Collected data
━━━━━━━━
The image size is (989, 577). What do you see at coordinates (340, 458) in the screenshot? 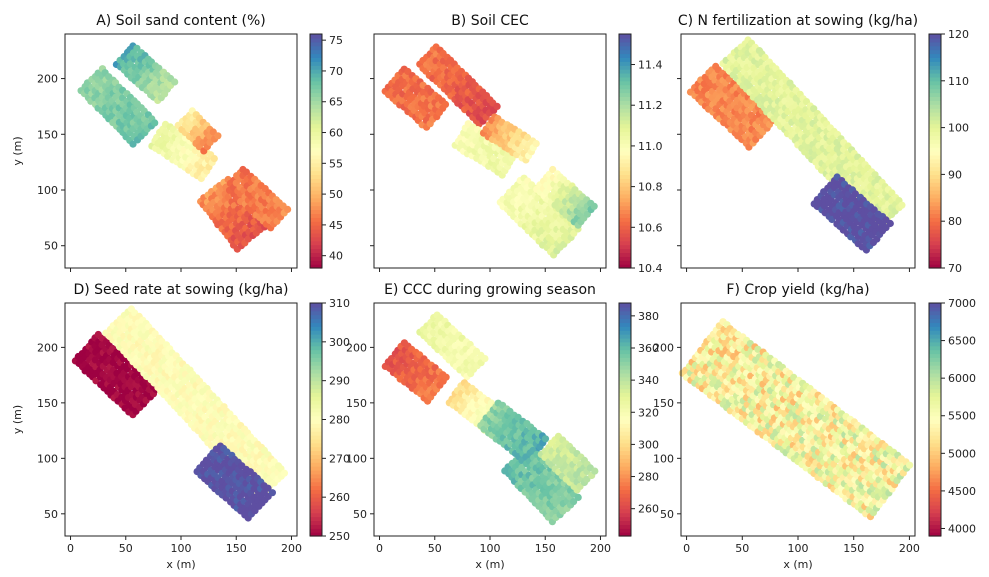
I see `colorbar-tick-label: 270` at bounding box center [340, 458].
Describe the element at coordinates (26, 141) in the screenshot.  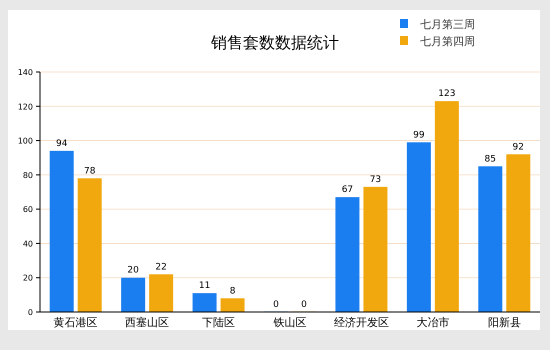
I see `y-tick-label: 100` at that location.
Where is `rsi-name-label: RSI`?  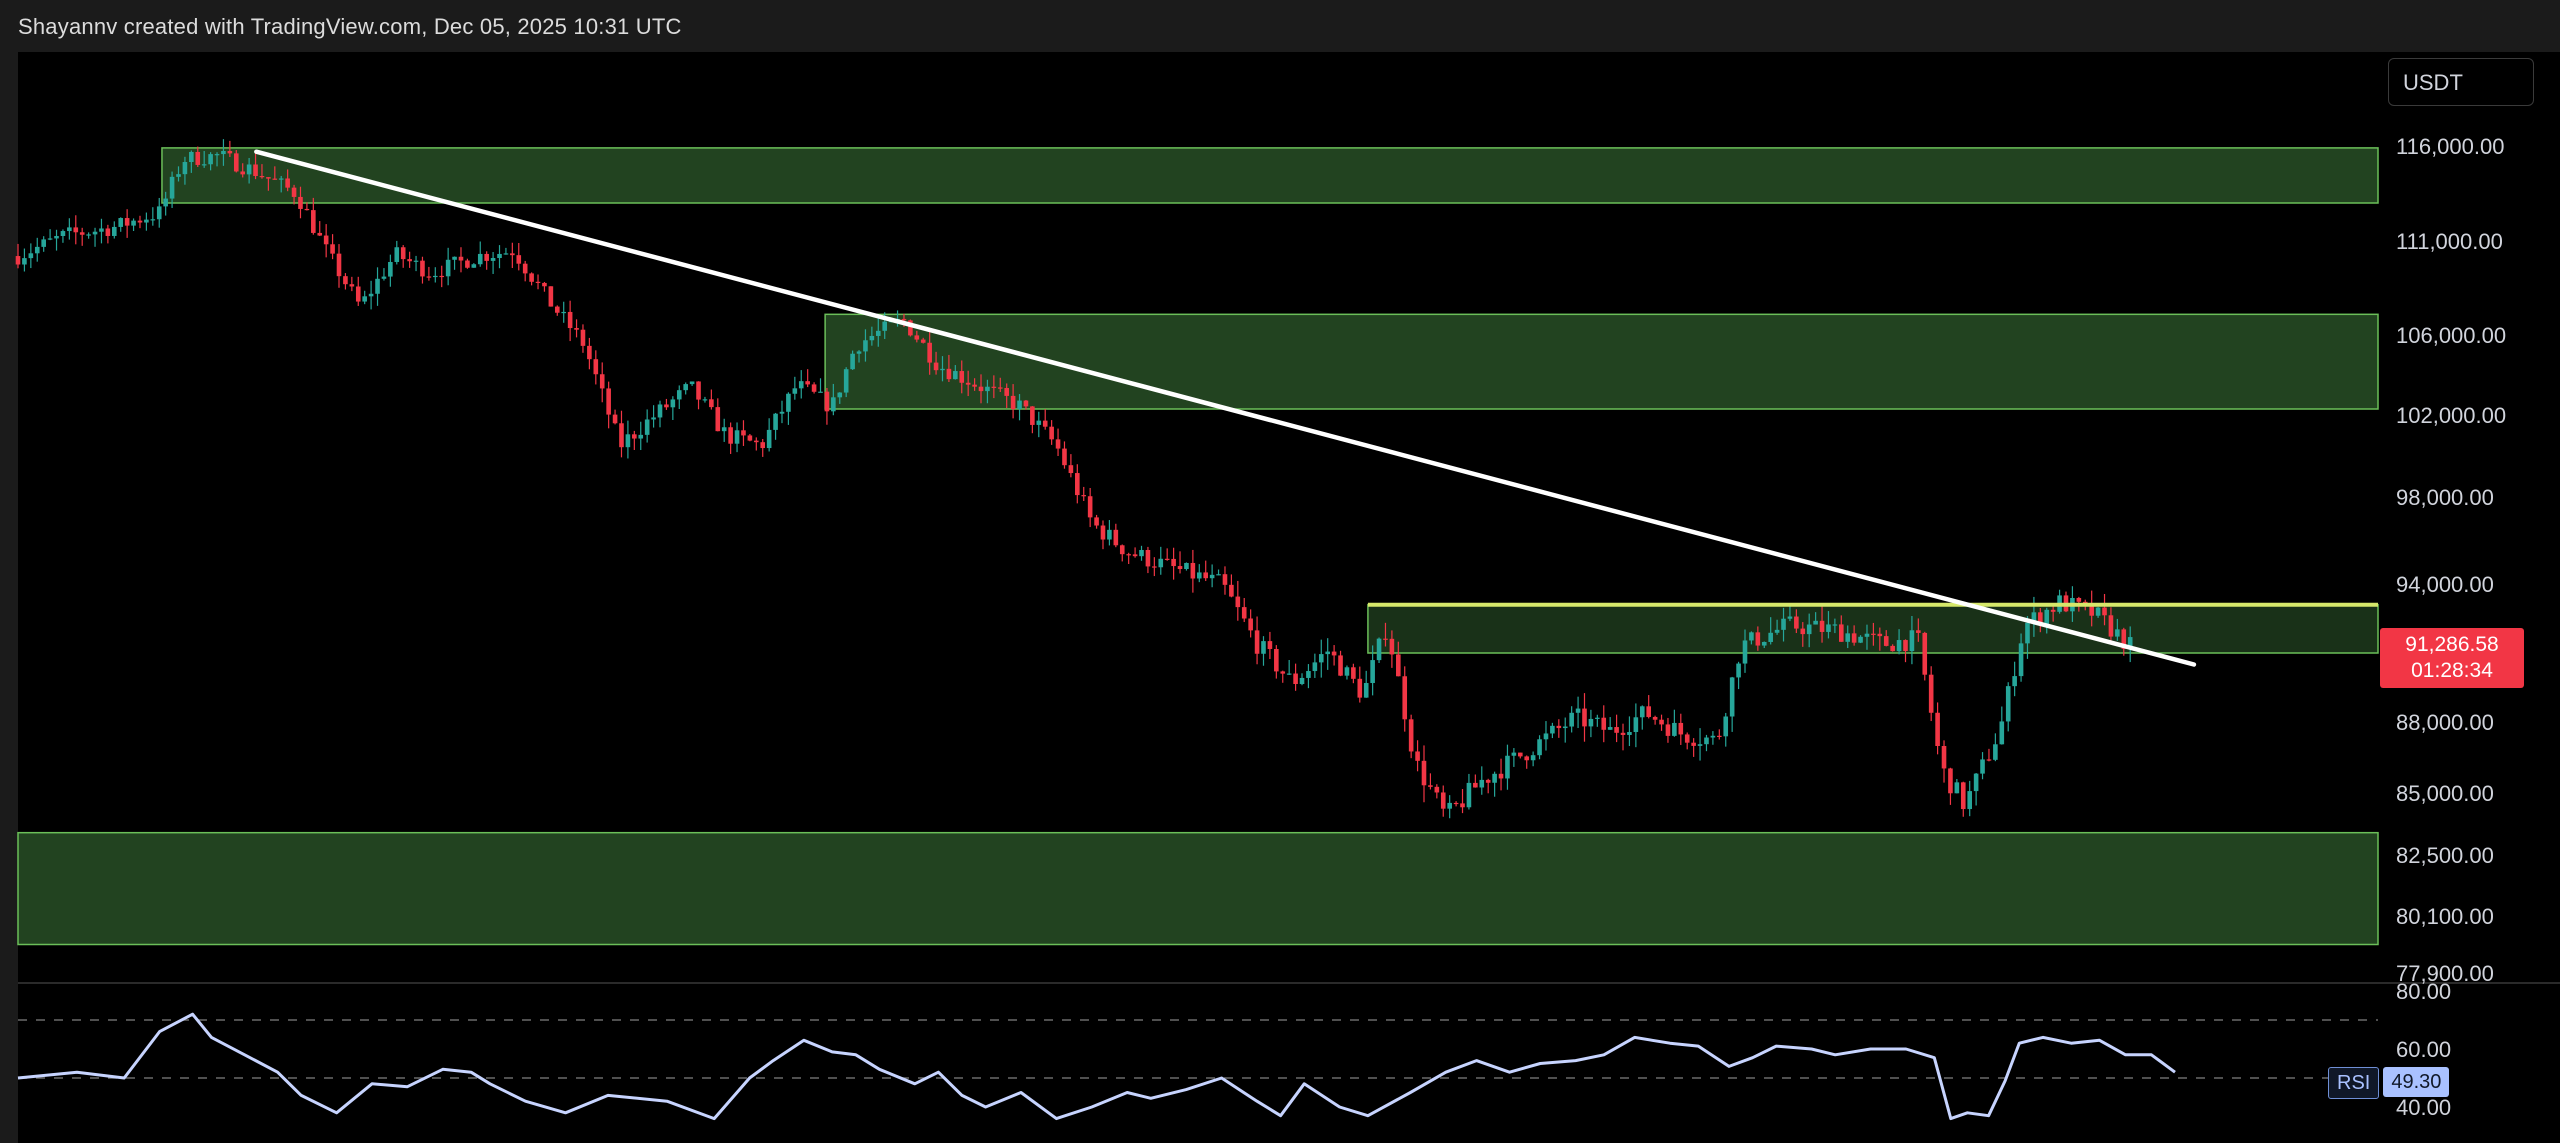
rsi-name-label: RSI is located at coordinates (2354, 1083).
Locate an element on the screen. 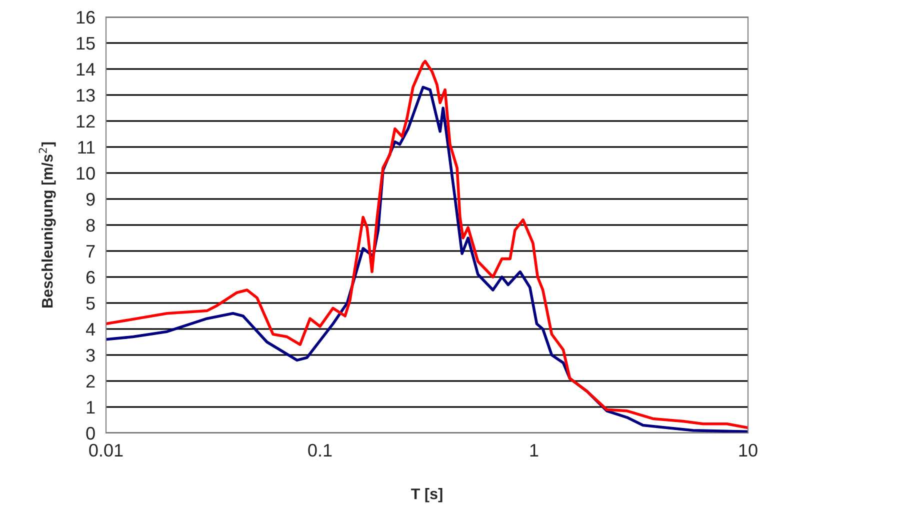  y-tick-label: 1 is located at coordinates (90, 408).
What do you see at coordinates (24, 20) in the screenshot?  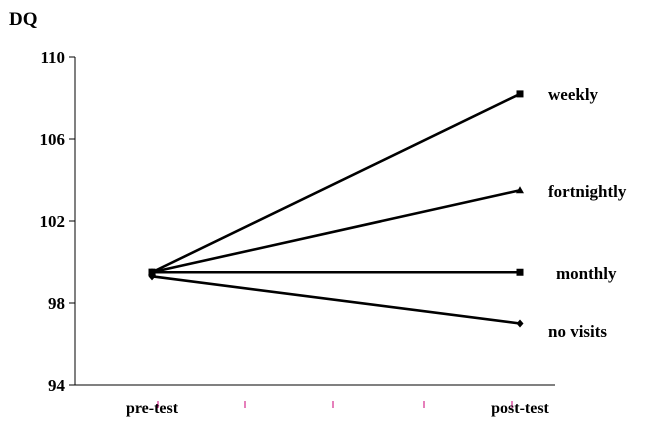 I see `y-axis-label: DQ` at bounding box center [24, 20].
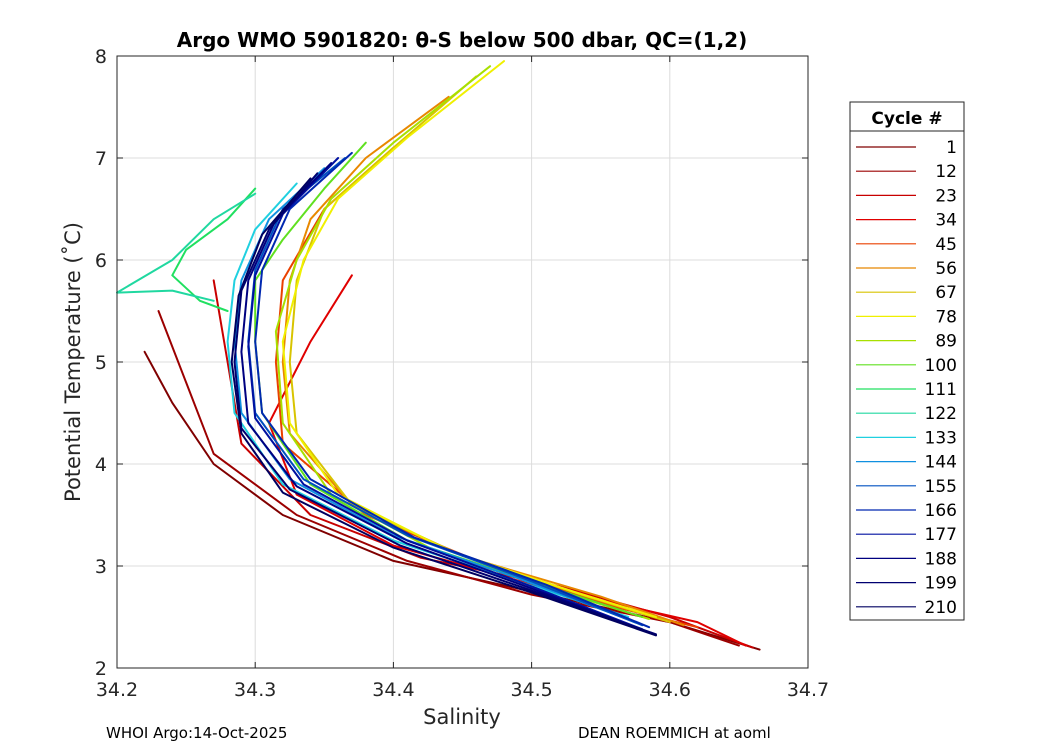 The width and height of the screenshot is (1050, 750). Describe the element at coordinates (674, 733) in the screenshot. I see `footer-right-credit: DEAN ROEMMICH at aoml` at that location.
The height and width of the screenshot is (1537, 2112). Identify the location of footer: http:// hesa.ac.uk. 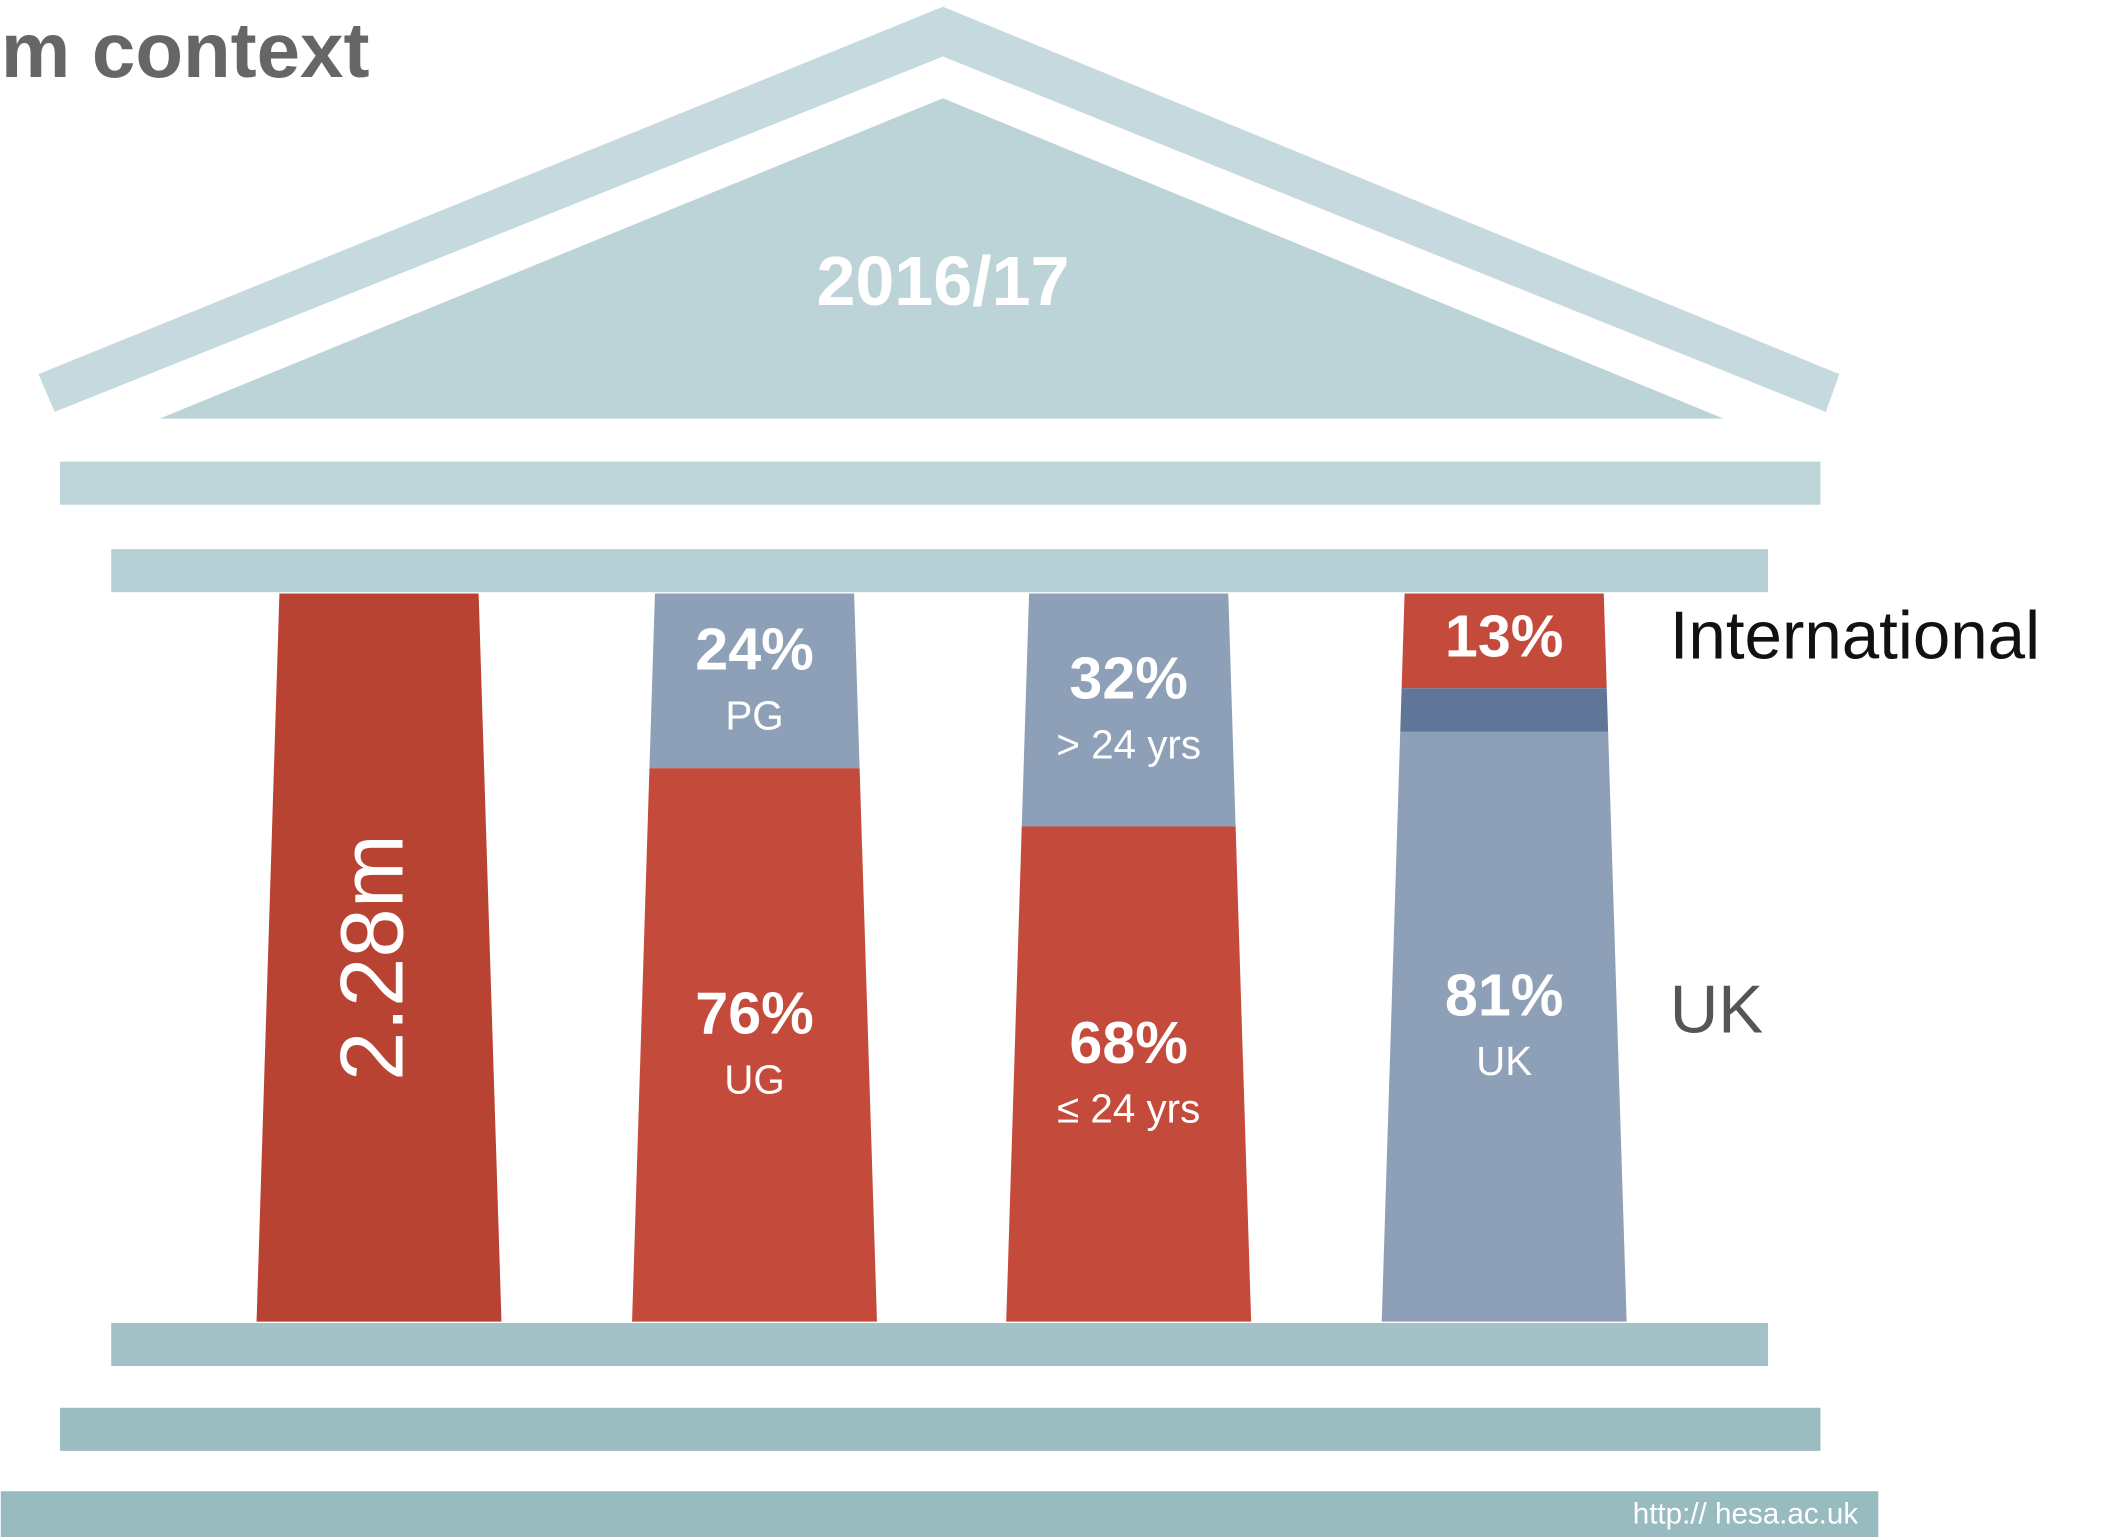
━━━━━━━━
** What the task requires **
Reproduce the material word for word, starting at its first line and ending at the line that contains "rsi-name-label: RSI is", with both of those lines included. Omit the pictures from your output.

** Task output **
The image size is (989, 577). What do you see at coordinates (340, 458) in the screenshot? 
I see `colorbar-tick-label: 270` at bounding box center [340, 458].
Describe the element at coordinates (26, 141) in the screenshot.  
I see `y-tick-label: 100` at that location.
Where is `rsi-name-label: RSI`?  
rsi-name-label: RSI is located at coordinates (2354, 1083).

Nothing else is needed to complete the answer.